→ Work instruction: Once the line containing "Click the Set Prefill header form icon" is located, give it again exactly, together with each line that follows it to the end of the entries, and add nothing else.
-- Opening Marker --
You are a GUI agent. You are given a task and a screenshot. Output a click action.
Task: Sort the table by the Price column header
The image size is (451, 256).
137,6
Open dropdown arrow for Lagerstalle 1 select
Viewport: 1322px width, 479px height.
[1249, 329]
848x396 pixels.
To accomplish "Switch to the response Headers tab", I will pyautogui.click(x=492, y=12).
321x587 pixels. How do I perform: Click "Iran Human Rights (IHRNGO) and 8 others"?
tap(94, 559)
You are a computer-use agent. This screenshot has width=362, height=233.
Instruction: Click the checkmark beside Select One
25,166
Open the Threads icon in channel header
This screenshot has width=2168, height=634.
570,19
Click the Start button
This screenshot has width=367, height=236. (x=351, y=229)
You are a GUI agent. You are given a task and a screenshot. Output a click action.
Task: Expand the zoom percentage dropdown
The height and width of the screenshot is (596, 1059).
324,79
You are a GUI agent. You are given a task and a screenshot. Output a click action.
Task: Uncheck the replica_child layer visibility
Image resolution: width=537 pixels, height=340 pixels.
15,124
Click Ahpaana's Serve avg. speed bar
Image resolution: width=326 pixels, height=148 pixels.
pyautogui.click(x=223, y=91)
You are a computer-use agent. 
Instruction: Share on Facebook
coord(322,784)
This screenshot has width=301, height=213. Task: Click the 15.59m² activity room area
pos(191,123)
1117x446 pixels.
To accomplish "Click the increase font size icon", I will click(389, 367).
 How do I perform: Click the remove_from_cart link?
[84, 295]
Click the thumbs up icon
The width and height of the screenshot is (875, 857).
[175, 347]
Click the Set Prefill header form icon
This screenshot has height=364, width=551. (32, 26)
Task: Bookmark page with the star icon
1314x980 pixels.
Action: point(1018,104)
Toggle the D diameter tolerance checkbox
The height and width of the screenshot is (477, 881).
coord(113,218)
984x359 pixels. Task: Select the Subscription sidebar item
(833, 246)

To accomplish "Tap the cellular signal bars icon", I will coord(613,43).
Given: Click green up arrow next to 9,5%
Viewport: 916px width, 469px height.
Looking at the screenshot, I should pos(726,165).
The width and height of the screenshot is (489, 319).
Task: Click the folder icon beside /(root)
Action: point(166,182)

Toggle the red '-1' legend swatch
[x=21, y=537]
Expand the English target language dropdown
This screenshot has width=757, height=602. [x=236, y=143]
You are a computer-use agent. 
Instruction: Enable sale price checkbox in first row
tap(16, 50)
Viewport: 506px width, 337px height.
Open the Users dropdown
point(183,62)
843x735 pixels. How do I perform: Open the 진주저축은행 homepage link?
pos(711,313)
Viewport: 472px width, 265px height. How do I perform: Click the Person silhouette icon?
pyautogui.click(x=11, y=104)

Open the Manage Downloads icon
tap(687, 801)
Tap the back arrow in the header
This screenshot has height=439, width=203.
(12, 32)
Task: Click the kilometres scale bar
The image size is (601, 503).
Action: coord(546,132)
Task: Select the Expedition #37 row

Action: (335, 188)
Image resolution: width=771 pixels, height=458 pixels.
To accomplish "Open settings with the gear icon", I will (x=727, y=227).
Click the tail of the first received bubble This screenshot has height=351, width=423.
-- Closing Marker --
→ Output for this exercise:
Click the Set Prefill header form icon
This screenshot has height=364, width=551. (32, 26)
Task: Bookmark page with the star icon
1314x980 pixels.
Action: point(1018,104)
Toggle the D diameter tolerance checkbox
The height and width of the screenshot is (477, 881).
coord(113,218)
984x359 pixels. Task: Select the Subscription sidebar item
(833, 246)

To accomplish "Tap the cellular signal bars icon", I will coord(613,43).
Given: Click green up arrow next to 9,5%
Viewport: 916px width, 469px height.
Looking at the screenshot, I should pos(726,165).
The width and height of the screenshot is (489, 319).
Task: Click the folder icon beside /(root)
Action: point(166,182)

Toggle the red '-1' legend swatch
[x=21, y=537]
Expand the English target language dropdown
This screenshot has width=757, height=602. [x=236, y=143]
You are a computer-use agent. 
Instruction: Enable sale price checkbox in first row
tap(16, 50)
Viewport: 506px width, 337px height.
Open the Users dropdown
point(183,62)
843x735 pixels. How do I perform: Open the 진주저축은행 homepage link?
pos(711,313)
Viewport: 472px width, 265px height. How do I perform: Click the Person silhouette icon?
pyautogui.click(x=11, y=104)

Open the Manage Downloads icon
tap(687, 801)
Tap the back arrow in the header
This screenshot has height=439, width=203.
(12, 32)
Task: Click the kilometres scale bar
The image size is (601, 503).
Action: coord(546,132)
Task: Select the Expedition #37 row

Action: (335, 188)
Image resolution: width=771 pixels, height=458 pixels.
To accomplish "Open settings with the gear icon", I will (x=727, y=227).
Click the tail of the first received bubble This screenshot has height=351, width=423.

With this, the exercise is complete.